**GIVEN DATA:**
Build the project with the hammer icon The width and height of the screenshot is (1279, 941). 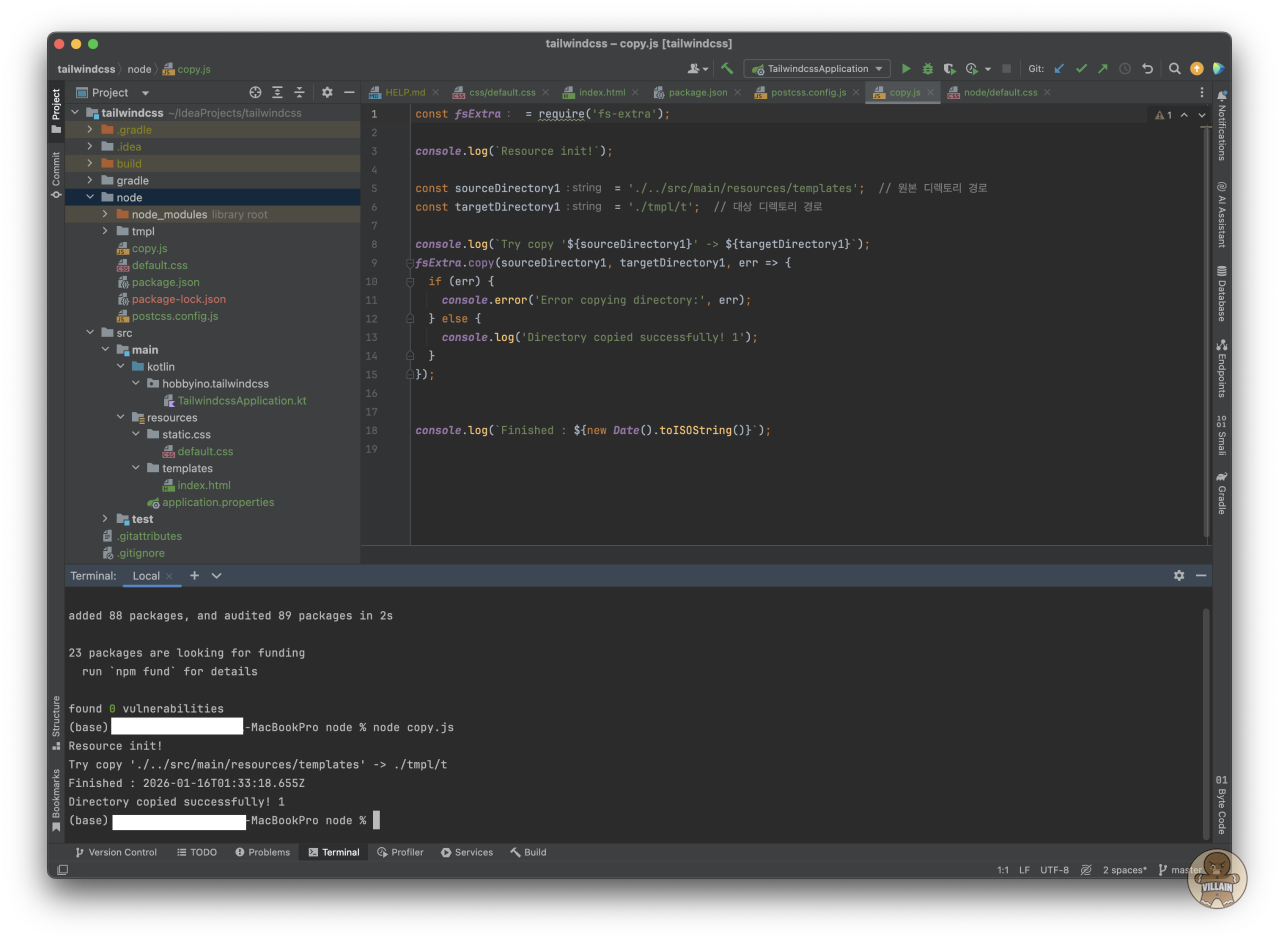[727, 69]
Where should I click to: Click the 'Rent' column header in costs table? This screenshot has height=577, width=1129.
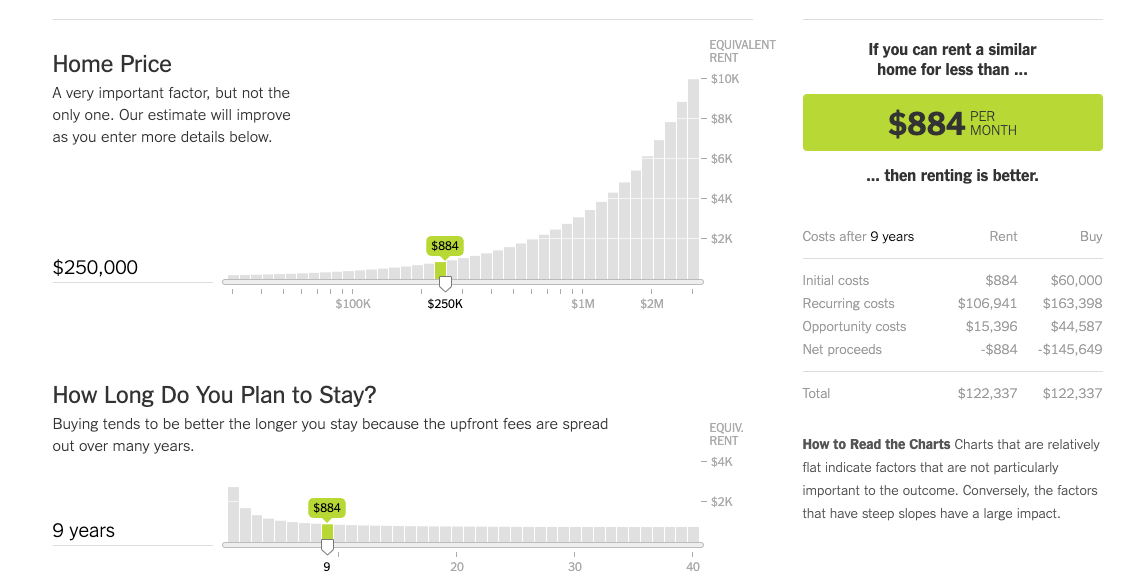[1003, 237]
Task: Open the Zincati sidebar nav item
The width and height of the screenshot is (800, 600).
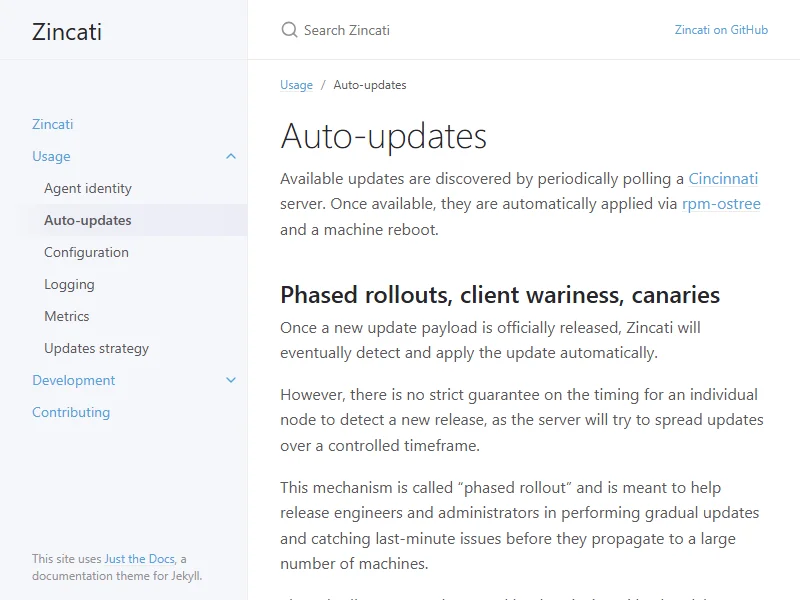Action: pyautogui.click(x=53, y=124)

==

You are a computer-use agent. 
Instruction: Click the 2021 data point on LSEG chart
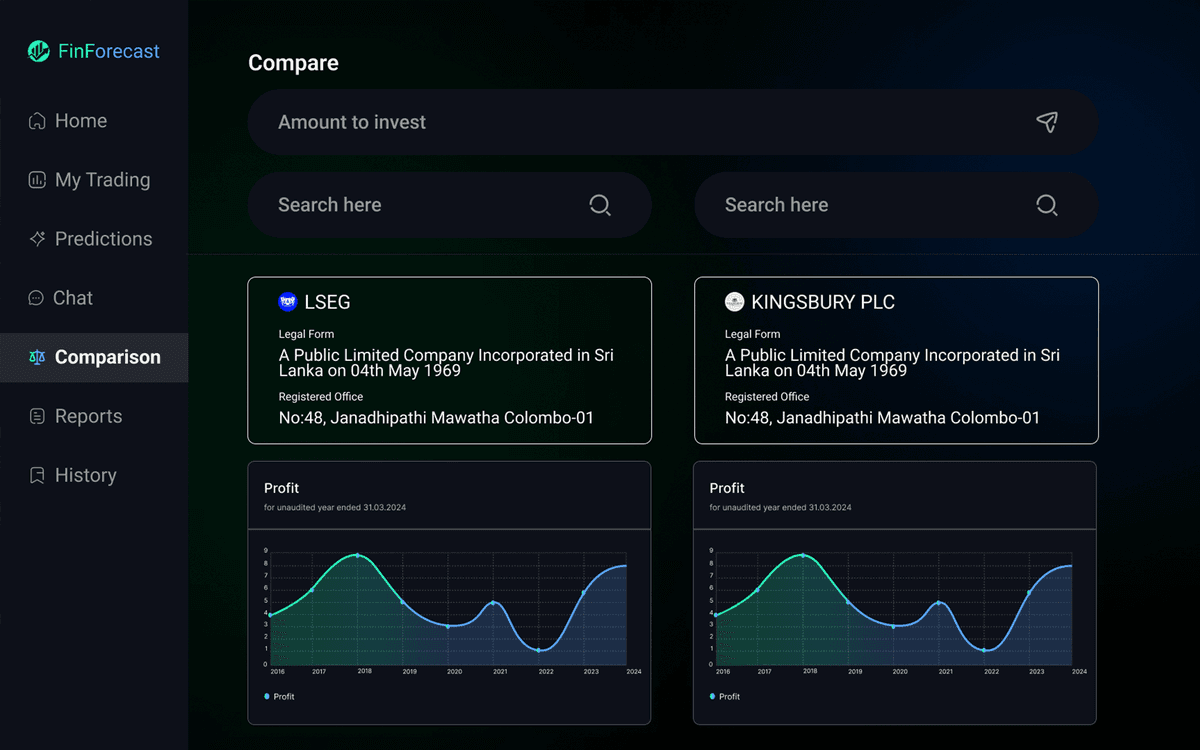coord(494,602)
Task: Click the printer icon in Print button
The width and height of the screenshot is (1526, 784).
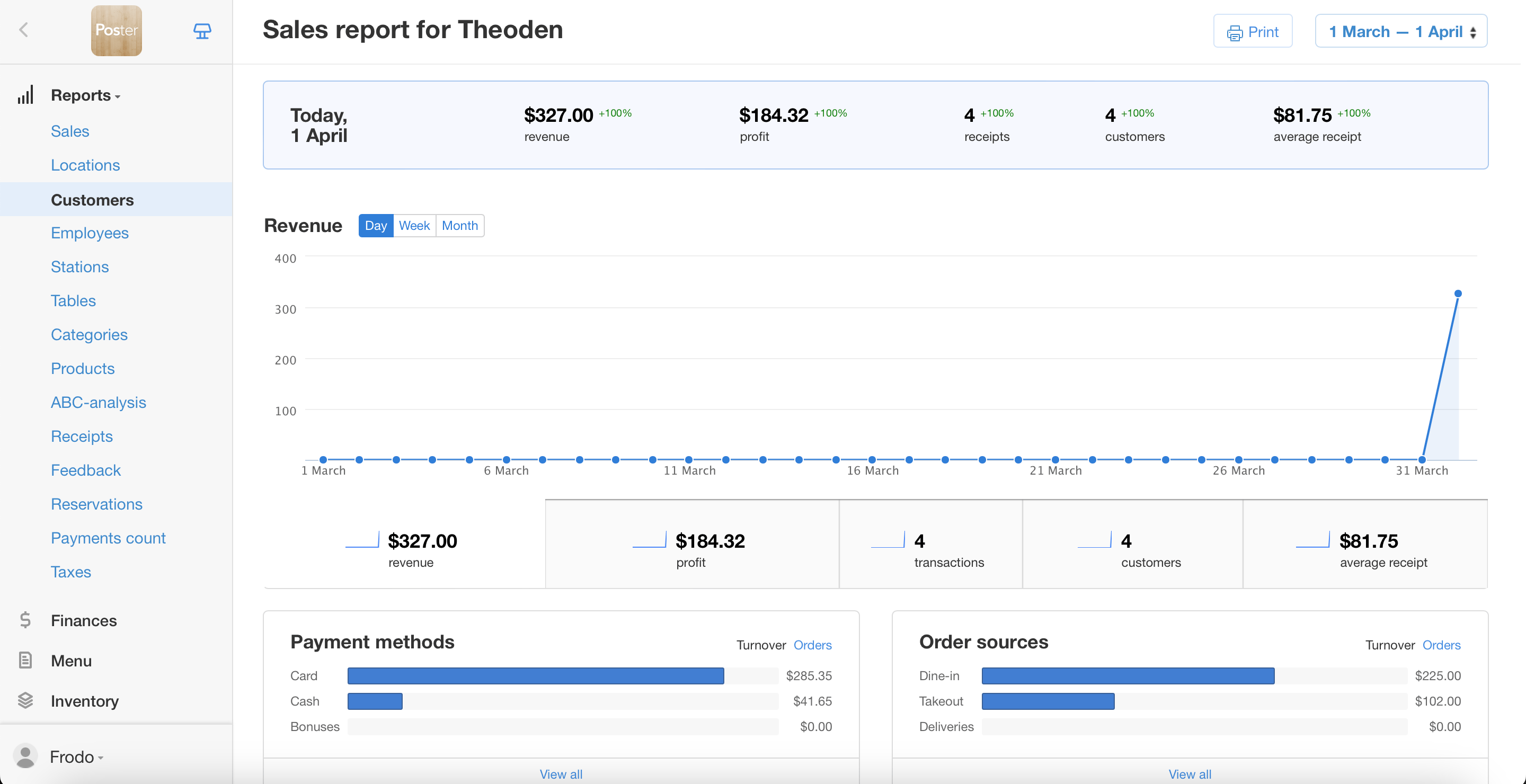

...

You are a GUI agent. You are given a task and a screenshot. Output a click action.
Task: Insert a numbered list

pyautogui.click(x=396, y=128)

**EXERCISE:** The lines you need are those containing "agent"; find them in the records and copy them.

**FINISHED EXERCISE:**
You are a computer-use agent. 
You are a GUI agent. You are given a task and a screenshot. Output a click action.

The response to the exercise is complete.